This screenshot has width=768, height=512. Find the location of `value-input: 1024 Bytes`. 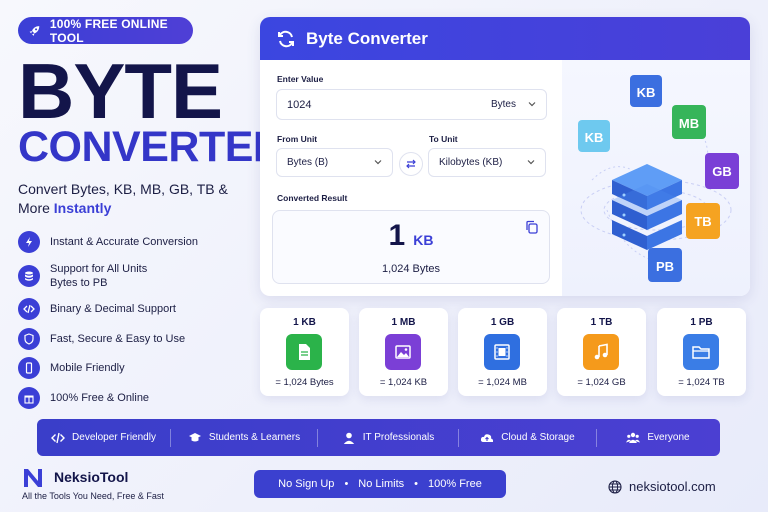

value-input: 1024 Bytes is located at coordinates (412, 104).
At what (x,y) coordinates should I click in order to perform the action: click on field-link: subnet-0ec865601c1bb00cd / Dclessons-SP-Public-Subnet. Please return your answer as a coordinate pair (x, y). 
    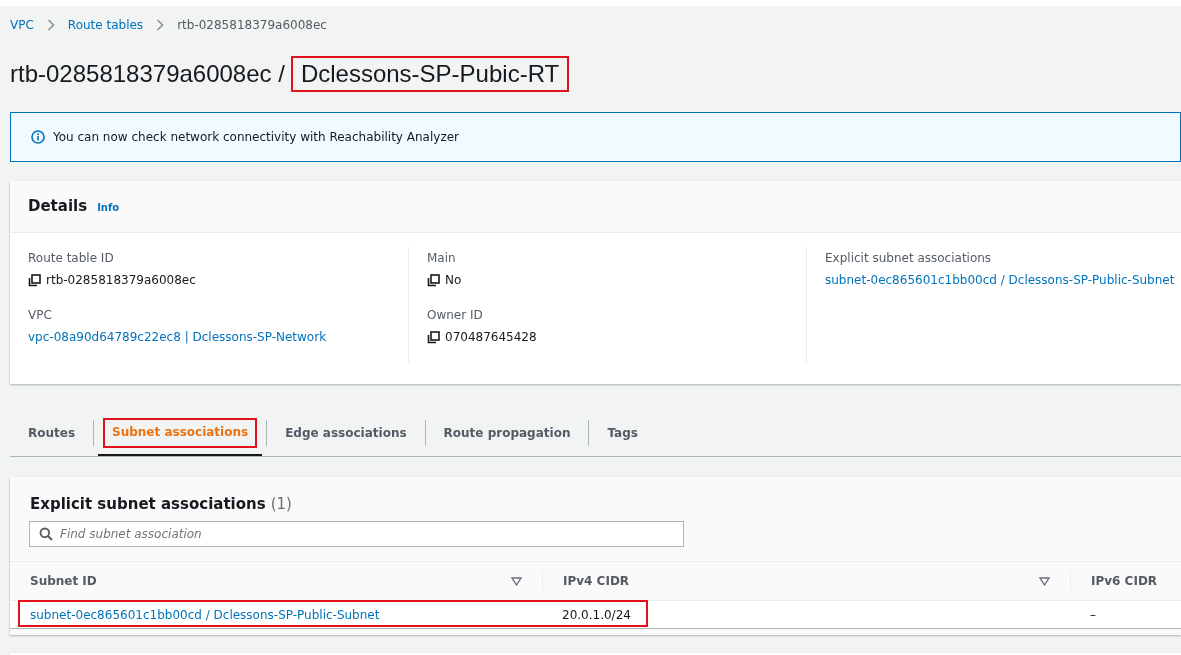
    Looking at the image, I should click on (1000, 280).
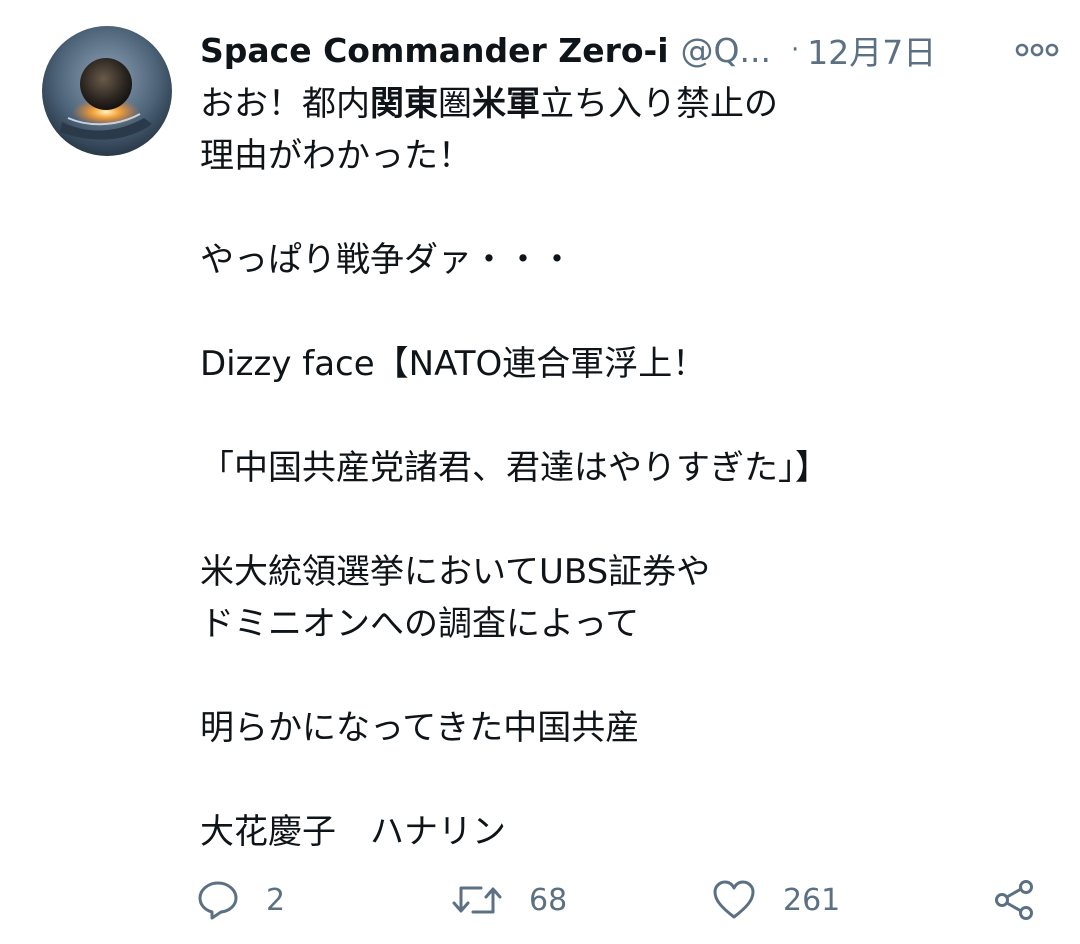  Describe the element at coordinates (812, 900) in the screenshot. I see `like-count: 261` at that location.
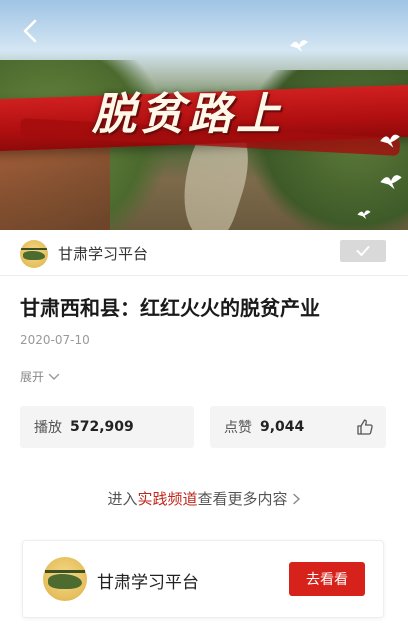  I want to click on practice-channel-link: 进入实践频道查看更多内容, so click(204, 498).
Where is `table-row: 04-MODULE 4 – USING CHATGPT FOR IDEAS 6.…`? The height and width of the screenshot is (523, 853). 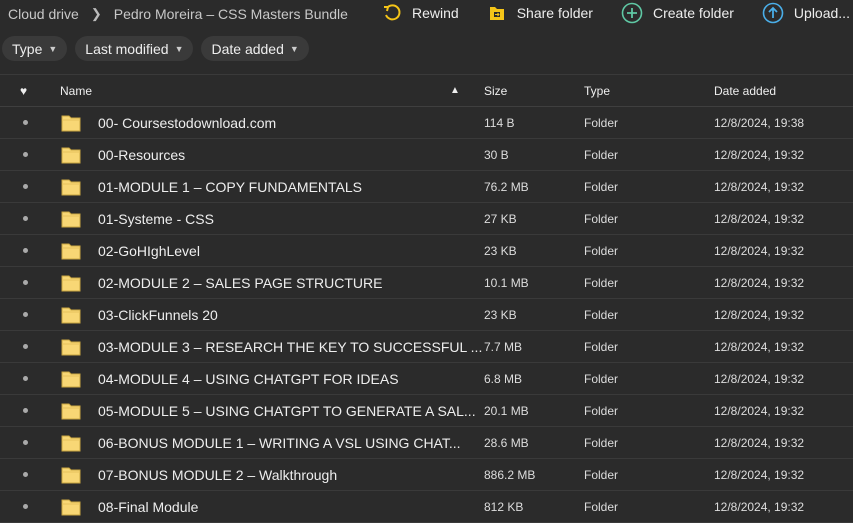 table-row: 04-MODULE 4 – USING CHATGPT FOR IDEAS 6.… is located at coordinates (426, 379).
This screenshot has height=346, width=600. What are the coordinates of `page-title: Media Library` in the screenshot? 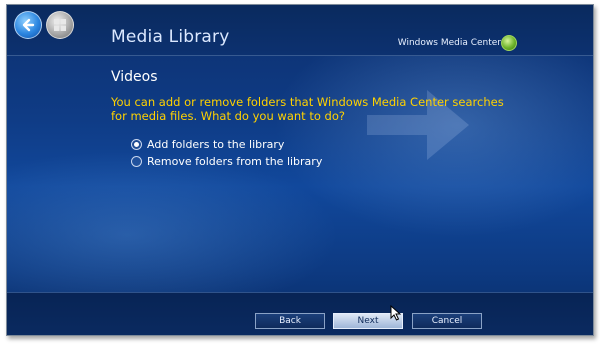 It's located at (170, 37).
-*-*-
§ **How to complete this task**: Reproduce the listing above word for word, from its beginning down to and including the line that contains "value-input: 1024 Bytes is", and omit the pictures from your answer.

§ **Solution for this problem**:
This screenshot has width=768, height=512. Find the location of `value-input: 1024 Bytes`. 

value-input: 1024 Bytes is located at coordinates (412, 104).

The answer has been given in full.